Mapping state lives in challenge_issues.json (mounted volume in Docker: /app/challenge_issues.json).

Example structure:

{
  "challenges": {
    "123456789012345678": 42
  }
}

Architecture

Component Responsibility
main.py Startup, env parsing, slash tree building, lifecycle.
github_handler.py Issues, labels, milestone, workflow dispatch, Projects v2 GraphQL.
store.py Thread-safe JSON persistence for channel → issue mappings.
logger.py Structured logging with verbosity & debug control.
challenge_issues.json Persistent datastore for mappings.

Diagram:

graph TD
  U[Discord User] -->|Slash Commands| B[Discord Bot]
  B -->|REST / GraphQL| G[GitHub API]
  B -->|Read/Write| F[challenge_issues.json]
  G -->|Issues + Labels + Milestones + Projects| R[GitHub Repo]
  B -->|Channel ↔ Issue Context| U
  B -->|Workflow Dispatch| R
Loading

Security

  • Treat DISCORD_TOKEN / GITHUB_TOKEN as secrets; use Docker/K8s secret mounts.
  • Limit GitHub token scopes (repo + project + workflow if needed; no admin).
  • Rotate tokens periodically and audit usage.

Caution

Privileged users can create repository issues, trigger workflows and mutate project status. Therefore, be cautious when assigning DISCORD_ALLOWED_ROLES.

Troubleshooting

Symptom Likely Cause Resolution
Commands not visible Global sync delay Provide DISCORD_GUILD_ID for scoped sync
Labels not created Insufficient PAT scopes Ensure repo scope / correct fine-grained permissions
Project status missing Wrong GITHUB_PROJECT_ID Confirm numeric project number; check debug logs
Mapping not saved Volume not mounted or file perms Verify bind mount, container user permissions
Workflow dispatch fails Invalid workflow path / token perms Check workflow name/path & workflow scope
Authorization denied Role IDs mismatch Confirm role IDs (not names) in DISCORD_ALLOWED_ROLES

Enable --debug for detailed stack traces and request logging.

Contributing

We welcome contributions of all kinds, from code and documentation to bug reports and feedback!

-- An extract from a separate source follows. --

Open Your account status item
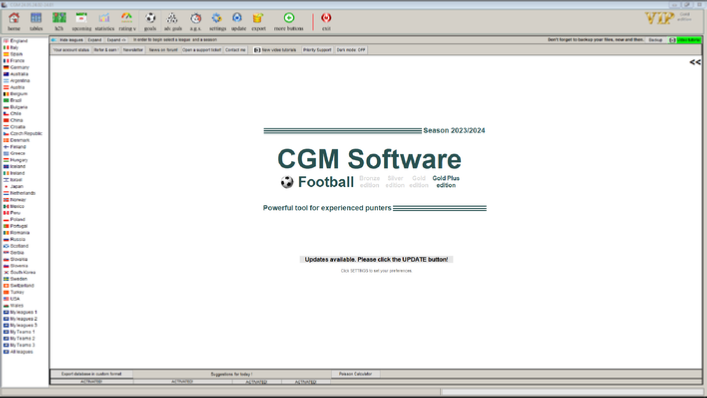 click(x=71, y=50)
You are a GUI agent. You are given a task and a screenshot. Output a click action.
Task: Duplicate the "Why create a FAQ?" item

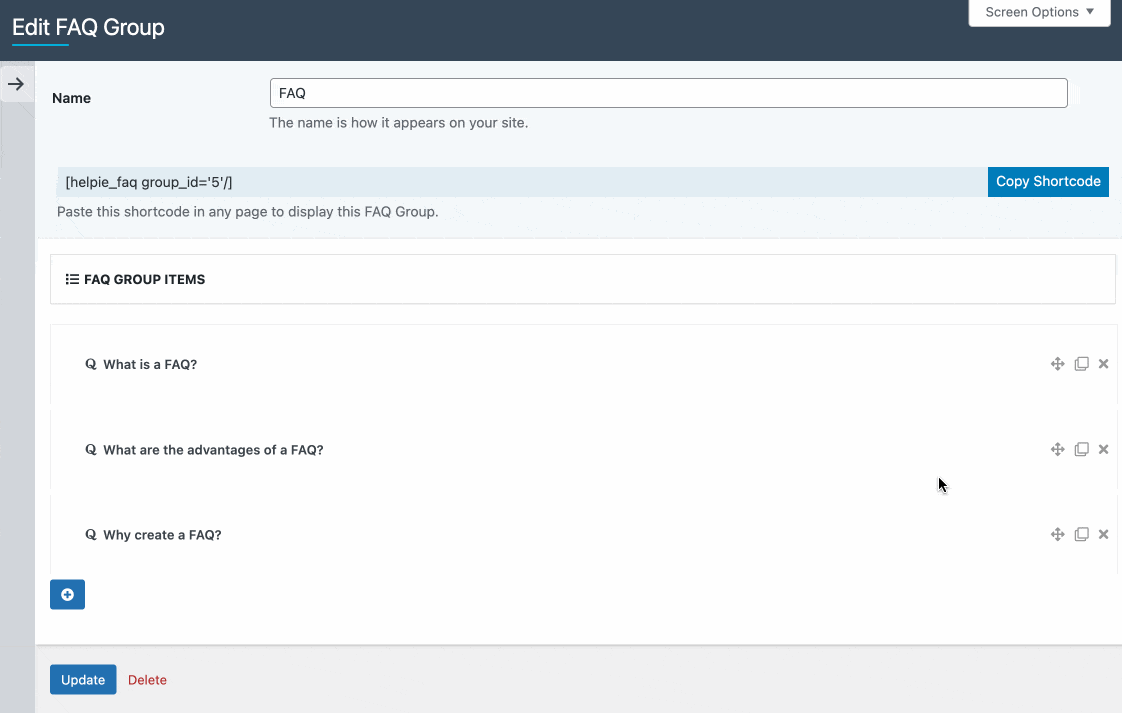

Please check the Contribution Guidelines (CONTRIBUTING.md) for detailed guidelines on how to contribute.

To maintain the ability to distribute contributions across all our licensing models, all code contributions require signing a Contributor License Agreement (CLA). You can review the CLA here. CLA signing happens automatically when you create your first pull request.
To administrate the CLA signing process, we are using CLA assistant lite.

A copy of the CLA document is also included in this repository as CLA.md.
Signatures are stored in the cla repository.

License

This component and repository is licensed under the EUPL-1.2 License.
You can find the full license in the LICENSE file.

We encourage all modifications and contributions to be shared back with the community, for example through pull requests to this repository.
We also encourage all derivative works to be publicly available under the EUPL-1.2 License.
At all times must the license terms be followed.

For information regarding how to contribute, see the contributing section above.

CTF Pilot is owned and maintained by The0Mikkel.
Required Notice: Copyright Mikkel Albrechtsen (https://themikkel.dk)

Code of Conduct

We expect all contributors to adhere to our Code of Conduct to ensure a welcoming and inclusive environment for all.